El Ministerio de Asuntos Exteriores remitió ayer una nota escrita a la embajada de Estados Unidos en España en la que se le solicitaba que comunicara a la empresa Odyssey Marine Exploration Inc. la suspensión inmediata de la exploración de los restos del galeón 'HMS Sussex', hundido a once millas de la Línea de la Concepción, en Cádiz.
La misiva tuvo un efecto fulminante. El barco de investigación marina, 'Odyssey', abandonó en la mañana de ayer su atraque en el arsenal de Gibraltar y partió hacia el Mediterráneo.
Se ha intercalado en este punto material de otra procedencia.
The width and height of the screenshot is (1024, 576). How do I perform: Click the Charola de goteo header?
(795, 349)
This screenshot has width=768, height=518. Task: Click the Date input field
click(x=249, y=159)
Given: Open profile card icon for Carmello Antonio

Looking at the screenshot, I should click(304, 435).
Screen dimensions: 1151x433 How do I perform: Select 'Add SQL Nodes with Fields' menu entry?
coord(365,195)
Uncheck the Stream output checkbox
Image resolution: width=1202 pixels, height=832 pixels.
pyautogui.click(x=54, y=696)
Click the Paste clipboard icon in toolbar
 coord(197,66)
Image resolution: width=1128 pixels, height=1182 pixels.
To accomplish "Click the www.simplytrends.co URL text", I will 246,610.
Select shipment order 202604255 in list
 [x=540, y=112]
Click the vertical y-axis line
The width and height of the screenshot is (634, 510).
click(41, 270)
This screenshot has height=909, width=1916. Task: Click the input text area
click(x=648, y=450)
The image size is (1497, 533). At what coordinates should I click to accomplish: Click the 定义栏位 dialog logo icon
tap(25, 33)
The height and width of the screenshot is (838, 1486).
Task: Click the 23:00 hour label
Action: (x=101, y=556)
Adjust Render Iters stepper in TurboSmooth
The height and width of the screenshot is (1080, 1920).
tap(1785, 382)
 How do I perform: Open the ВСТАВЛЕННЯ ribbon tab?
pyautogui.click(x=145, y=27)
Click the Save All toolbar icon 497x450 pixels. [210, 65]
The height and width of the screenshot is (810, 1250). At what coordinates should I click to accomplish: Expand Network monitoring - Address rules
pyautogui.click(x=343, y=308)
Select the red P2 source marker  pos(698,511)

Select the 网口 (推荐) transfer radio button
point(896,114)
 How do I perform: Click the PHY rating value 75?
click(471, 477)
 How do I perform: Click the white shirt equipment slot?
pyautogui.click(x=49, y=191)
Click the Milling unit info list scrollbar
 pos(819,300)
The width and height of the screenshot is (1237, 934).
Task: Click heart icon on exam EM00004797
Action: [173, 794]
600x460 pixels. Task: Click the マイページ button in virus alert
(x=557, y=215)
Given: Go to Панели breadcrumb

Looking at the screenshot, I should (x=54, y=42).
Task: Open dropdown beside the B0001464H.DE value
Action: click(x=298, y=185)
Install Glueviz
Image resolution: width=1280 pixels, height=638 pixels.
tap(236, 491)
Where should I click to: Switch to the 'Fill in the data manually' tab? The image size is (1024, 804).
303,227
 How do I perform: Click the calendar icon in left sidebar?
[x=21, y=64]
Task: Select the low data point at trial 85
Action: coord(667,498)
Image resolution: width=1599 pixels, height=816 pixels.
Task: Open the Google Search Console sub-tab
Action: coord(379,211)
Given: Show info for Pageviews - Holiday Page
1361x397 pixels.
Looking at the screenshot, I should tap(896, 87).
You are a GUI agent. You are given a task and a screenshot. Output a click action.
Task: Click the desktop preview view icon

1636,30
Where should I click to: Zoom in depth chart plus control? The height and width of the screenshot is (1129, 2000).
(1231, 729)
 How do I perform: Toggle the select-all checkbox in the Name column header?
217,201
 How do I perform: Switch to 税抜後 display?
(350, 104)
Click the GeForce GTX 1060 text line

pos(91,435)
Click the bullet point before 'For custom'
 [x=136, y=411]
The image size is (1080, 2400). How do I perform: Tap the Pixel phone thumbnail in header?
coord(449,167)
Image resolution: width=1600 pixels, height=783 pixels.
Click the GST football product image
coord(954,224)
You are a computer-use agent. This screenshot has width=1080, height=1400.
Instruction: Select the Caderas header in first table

La decisión de prohibir las acciones del 'Odyssey' fue tomada tras una reunión entre representantes de Exteriores, Cultura y la Junta de Andalucía y «ante la evidencia» de que la empresa incumplía las «condiciones» establecidas por el Gobierno español en la nota verbal enviada a la embajada americana en julio de 2005, se indica en nota de prensa. El permiso establecía la obligación de embarcar a un experto español a bordo del buque cazatesoros y estipulaba que la campaña estaba destinada exclusivamente a la «identificación» del pecio. Fuentes consultadas por este periódico aseguran que el 'Odyssey' habría extraído ya doce cañones y un ancla pertenecientes al 'HMS Sussex', hundido frente a las costas españolas en 1694. Por su parte, José Luis Goñi, abogado de la compañía Odyssey Marine, asegura que los trabajos del buque se han limitado a «la prospección» del pecio. «No se ha extraído ninguna pieza», declaró a EL CORREO.
Un nuevo proyecto
La Junta andaluza no designó al experto, subraya la nota de Exteriores, ya que el proyecto de 'Odyssey' no se ajustaba a las leyes de conservación españolas. El barco ha realizado durante las últimas semanas, indica Exteriores, «trabajos de investigación marina en aguas españolas incumpliendo» las condiciones impuestas. Pese a la reprimenda, Odyssey, y «a los solos efectos de identificar el pecio», podrá presentar más adelante ante Exteriores «un nuevo proyecto» que respete la normativa andaluza.
El 'HMS Sussex' zozobró a consecuencia de un temporal y se fue a pique con un cargamento de 9.000 kilos en monedas de oro. Su valor en el mercado hoy podría alcanzar los 3.000 millones de euros. El navío británico, de 48 metros de eslora, armado con 80 piezas de artillería y con unos 500 hombres a bordo, formaba parte de una flota que iba a enfrentarse a la Marina francesa. Se cree que el oro en monedas que transportaba habría de servir para comprar el apoyo del duque de Saboya en las disputas británicas contra Francia.